A couple of weeks ago, I had the opportunity to sit on a panel to discuss IT Alignment with Operational Goals in the Healthcare community. It was a lively discussion with several great opinions. What bothered me was the conversation the evening before the event at a dinner for the panelists and sponsors.
At the dinner, I was conversing with a CTO and we were discussing the “stimulus” package. He was ecstatic over how much money would be heading his way and how this would help him and his budget problems, and how he could help more patients. I acknowledged helping more patients is great, but maybe he should take a focused look at his processes first to see what he can gain there and to make sure he is not spending money on bad processes. I said, “As the saying goes, if you have a mess and you automate it, when you’re done all you have is an automated mess.” He looked at me like I had horns coming out of my head! He then politely said, “Oh, we’ve already done that.” Our conversation was interrupted before we could continue.

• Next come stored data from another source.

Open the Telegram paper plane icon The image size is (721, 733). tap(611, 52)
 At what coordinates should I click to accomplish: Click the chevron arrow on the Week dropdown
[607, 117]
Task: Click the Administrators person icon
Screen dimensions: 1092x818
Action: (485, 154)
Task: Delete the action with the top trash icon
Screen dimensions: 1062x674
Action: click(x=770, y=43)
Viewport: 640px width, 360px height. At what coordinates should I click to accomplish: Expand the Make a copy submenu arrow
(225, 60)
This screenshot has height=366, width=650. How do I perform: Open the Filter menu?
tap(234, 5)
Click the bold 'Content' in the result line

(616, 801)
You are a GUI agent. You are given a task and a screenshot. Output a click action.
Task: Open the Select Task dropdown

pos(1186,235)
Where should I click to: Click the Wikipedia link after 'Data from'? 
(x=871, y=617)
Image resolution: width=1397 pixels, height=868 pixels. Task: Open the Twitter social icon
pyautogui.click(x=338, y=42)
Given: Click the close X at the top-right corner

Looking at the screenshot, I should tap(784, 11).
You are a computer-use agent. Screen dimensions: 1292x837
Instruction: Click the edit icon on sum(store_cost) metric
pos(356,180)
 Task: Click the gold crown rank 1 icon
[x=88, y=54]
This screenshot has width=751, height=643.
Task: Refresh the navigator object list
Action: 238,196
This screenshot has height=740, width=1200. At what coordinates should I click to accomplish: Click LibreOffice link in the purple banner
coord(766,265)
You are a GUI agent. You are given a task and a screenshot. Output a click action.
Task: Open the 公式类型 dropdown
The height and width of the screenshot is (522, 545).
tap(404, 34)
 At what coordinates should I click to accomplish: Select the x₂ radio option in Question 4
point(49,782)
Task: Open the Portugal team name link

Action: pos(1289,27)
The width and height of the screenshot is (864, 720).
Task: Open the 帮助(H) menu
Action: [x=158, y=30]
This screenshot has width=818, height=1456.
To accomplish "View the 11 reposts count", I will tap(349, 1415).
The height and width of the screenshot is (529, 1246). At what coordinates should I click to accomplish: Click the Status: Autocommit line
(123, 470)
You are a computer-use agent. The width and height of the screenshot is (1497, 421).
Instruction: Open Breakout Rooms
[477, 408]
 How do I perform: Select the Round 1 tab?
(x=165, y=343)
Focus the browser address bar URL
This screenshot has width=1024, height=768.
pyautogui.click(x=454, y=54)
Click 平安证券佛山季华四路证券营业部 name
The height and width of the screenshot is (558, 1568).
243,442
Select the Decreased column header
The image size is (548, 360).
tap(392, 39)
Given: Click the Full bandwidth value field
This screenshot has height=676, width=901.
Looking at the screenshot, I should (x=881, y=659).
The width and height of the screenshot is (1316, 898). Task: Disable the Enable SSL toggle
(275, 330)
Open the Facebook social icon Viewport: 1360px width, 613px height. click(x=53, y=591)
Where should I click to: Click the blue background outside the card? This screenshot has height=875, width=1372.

What worries me is the “we don’t have that problem” attitude. I have dealt with his organization. He DOES have that problem. He just can’t see it. They had done a re-engineering project several years ago, and had some success in several areas. They thought they were doing process improvement. They may have done process improvement, but they were a long way from continuous improvement.
There are two important things to remember when starting a process/continuous improvement program:
1) To get the full impact, it must be a continuous process. You can never think you are done improving.
2) Leadership must get “boots on the ground” and see how the processes are being executed. They must ask questions and get engaged.
There’s a lot more, but without these, you will not get the full, sustained impact of a continuous improvement program.
So how do you know you truly have a continuous improvement program? – When you stop calling it a “continuous improvement program.” And then, when someone from outside the organization comments on what a great CI program you have, your response is, “Oh, I hadn’t noticed – that’s just the way we do things here.”